J.L. Granatstein took the time to reply to my critique of his op-ed:
Prof. Lagasse’s complaints try to make law and science out of what are essentially political judgment calls. He may be right in what he says about my “deep-seated dislike” of the Westminster tradition, the Crown, and responsible government—though I very much doubt it. Moreover, he misses the only point that matters: over the last five years, the Harper government for its own political reasons believed that parliamentary support was necessary for military deployments. Will this change now that the Conservatives have a majority? Maybe, but I hope not. Putting the House of Commons on record when we send our troops abroad is smart politics and will surely remain so. And if public opinion on a mission shifts in this risk-averse nation, to be able to point to a Commons vote is most useful for government.
Here is my response to his response:
I did not deny that it was smart politics. As a matter of fact, my own work on parliamentary votes highlights that governments benefit from such votes because it blurs their ultimate responsibility for the decision.

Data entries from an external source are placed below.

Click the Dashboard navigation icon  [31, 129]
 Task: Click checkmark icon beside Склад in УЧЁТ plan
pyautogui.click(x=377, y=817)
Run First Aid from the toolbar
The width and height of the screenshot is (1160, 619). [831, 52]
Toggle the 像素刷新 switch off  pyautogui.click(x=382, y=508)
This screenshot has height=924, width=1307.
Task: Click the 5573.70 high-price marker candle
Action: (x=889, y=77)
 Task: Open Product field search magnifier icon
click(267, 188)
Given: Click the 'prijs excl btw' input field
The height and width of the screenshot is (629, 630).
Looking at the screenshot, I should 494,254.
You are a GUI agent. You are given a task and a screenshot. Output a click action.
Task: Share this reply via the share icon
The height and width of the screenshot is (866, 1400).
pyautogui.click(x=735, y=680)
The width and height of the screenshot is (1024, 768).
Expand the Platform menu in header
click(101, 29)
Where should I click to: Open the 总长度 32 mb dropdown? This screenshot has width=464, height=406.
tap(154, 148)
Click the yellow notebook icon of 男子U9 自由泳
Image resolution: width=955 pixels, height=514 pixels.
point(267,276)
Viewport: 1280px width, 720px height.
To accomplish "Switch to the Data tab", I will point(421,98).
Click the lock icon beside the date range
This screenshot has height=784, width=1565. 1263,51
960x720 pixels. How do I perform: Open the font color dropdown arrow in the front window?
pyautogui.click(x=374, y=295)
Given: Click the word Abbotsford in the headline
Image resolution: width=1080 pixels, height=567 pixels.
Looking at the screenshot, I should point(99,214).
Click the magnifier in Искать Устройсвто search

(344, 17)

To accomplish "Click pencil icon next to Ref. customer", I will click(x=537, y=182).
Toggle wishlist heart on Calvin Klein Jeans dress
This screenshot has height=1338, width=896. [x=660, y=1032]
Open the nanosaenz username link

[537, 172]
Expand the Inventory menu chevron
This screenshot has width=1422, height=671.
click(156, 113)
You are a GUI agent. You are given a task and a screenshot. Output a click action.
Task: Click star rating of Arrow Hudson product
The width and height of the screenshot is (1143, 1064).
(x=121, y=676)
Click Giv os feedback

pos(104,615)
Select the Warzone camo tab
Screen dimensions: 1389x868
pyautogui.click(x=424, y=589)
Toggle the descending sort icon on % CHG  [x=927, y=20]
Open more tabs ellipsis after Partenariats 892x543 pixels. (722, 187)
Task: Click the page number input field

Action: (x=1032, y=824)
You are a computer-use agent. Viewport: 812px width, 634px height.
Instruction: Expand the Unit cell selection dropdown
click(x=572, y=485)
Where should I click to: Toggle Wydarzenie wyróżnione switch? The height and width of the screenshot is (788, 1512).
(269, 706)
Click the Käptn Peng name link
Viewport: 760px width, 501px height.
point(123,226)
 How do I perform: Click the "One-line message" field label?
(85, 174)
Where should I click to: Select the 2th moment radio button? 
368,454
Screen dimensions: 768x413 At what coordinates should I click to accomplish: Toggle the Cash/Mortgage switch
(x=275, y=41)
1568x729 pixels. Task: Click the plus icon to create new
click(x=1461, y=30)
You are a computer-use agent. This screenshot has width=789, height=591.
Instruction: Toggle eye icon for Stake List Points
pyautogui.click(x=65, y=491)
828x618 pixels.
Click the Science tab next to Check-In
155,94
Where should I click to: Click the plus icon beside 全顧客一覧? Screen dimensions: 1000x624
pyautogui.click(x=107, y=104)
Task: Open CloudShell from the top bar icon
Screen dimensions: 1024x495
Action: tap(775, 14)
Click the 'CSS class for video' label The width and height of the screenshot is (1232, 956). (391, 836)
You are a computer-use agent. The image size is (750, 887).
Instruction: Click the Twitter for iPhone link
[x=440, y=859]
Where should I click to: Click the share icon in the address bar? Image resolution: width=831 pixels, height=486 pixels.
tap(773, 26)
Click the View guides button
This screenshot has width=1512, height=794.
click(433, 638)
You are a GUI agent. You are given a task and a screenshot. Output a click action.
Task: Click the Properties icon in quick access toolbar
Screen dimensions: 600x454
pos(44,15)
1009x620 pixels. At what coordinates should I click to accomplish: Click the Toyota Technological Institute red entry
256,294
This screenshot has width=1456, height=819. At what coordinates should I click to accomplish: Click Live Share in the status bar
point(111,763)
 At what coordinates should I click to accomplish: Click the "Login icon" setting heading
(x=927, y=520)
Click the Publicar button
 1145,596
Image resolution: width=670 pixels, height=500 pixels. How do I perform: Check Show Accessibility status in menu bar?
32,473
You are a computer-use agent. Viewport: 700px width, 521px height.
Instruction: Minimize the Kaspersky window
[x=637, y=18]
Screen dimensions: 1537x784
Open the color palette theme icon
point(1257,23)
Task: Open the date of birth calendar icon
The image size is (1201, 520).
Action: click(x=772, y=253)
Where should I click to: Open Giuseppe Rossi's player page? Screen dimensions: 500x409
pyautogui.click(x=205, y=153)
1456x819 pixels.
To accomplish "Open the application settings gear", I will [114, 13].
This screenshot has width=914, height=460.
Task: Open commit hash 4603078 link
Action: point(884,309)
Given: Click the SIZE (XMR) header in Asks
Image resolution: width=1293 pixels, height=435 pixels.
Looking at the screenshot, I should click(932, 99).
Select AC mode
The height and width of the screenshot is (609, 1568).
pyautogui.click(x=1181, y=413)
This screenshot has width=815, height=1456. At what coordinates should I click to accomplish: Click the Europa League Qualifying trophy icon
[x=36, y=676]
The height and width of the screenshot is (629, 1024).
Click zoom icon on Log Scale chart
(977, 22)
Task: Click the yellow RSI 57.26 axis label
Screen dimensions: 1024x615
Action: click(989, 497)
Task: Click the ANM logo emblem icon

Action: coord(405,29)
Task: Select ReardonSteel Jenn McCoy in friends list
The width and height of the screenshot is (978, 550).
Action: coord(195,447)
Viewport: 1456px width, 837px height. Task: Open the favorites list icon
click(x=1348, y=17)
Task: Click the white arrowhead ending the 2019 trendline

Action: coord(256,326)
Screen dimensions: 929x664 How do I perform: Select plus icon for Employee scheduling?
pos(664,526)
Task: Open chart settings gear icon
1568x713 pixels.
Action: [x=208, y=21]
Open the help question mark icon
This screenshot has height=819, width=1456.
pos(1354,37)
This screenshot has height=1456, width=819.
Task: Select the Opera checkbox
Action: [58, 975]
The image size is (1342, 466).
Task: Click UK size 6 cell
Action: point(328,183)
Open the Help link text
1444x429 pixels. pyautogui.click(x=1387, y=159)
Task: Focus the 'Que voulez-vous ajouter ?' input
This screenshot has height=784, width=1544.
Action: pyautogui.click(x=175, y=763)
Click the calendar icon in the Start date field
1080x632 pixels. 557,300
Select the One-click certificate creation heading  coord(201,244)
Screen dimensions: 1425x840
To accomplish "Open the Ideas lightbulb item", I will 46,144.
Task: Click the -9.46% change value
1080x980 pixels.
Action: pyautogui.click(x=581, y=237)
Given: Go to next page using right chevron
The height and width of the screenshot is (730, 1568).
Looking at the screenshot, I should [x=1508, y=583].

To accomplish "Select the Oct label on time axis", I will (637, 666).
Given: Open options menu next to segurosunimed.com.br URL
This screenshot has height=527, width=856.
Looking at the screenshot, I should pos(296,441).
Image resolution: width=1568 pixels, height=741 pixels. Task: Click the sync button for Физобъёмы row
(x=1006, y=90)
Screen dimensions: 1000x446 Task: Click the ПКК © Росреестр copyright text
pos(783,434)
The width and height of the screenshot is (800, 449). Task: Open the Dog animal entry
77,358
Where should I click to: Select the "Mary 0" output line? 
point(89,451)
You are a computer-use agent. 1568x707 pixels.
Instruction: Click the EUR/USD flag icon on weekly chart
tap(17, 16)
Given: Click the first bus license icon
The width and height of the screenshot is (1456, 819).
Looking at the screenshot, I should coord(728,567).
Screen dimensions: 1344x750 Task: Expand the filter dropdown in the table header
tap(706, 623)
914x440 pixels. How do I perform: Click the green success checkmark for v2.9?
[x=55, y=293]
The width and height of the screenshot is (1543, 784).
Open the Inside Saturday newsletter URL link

My criticism centred on Dr Granatstein’s claim that parliamentary votes are needed to maintain long-term support for the CF’s international deployments. Recent history indicates that there is no correlation between parliamentary votes and public support for these missions. I also doubt that a correlation exists between parliamentary votes and public support for Cold War-era Canadian military deployments.
So, if Dr Granatstein wanted to say that it is political prudent to hold these votes, then he should have used those terms. Instead, he made an unsubstantiated causal claim about how those affect public opinion. The issue here is not a normative one. It is one of analytical rigour.
Dr Granatstein’s is one of this country’s most widely recognized commentator on military and defence matters. His views on Canadian defence affairs are respected and influential. It is precisely for this reason that the substance and logic of his arguments merit particularly scrutiny. Otherwise, the strength of our defence debate declines.